Several different Palestinian groups claimed responsibility for the attack. But by afternoon it became certain that the bombers had been part of the Al-Aqsa Brigades, a militant offshoot of Fatah, the mainstream Palestine Liberation Organization (PLO) faction that is headed by Palestinian President Mahmoud Abbas. After the attack, Fatah flags hung outside the Gaza home of one of the bombers, 22-year-old Luay Laghwani, where relatives said he should be celebrated as a martyr, the Associated Press reported.

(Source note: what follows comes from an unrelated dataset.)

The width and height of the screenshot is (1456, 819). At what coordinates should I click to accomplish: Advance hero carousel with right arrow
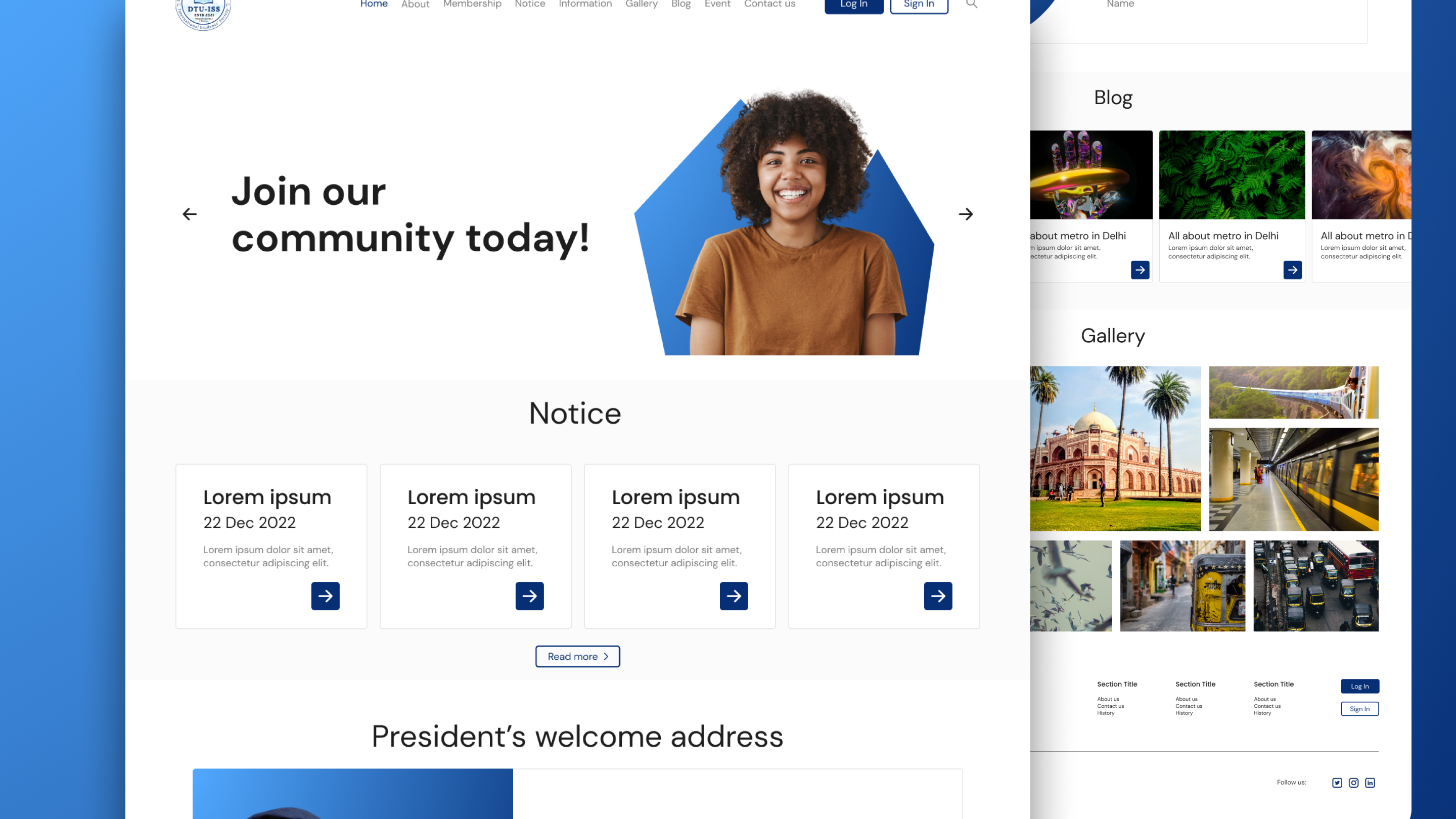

The suicide bombing, the first in a year, rattles the tentative return to Israeli-Palestinian peacemaking that was heralded in Annapolis, Md., last November, and which culminated in the visit to the region last month of President Bush, who has been pushing for a new Middle East peace deal by the end of his term.
Since Israel's well-guarded nuclear plant is more than six miles from the shopping center where the bombers struck, Israeli officials dismissed theories that this site was the true target. Dimona, mostly known as a hardscrabble desert town riddled with poverty, had never seen an incidence of terrorism. Most residents said that the quiet, off-the-radar feeling had abruptly come to an end.
Moshe Malka, a lawyer in the middle of a busy morning, heard the first explosion and ran downstairs. Amid the chaos and bloodshed, he saw an injured man lying on the ground and ran over to help him. Mr. Malka undid the man's jacket and saw that his middle was wrapped in an explosives belt.
In that moment, he said, he saw his life flash before his eyes.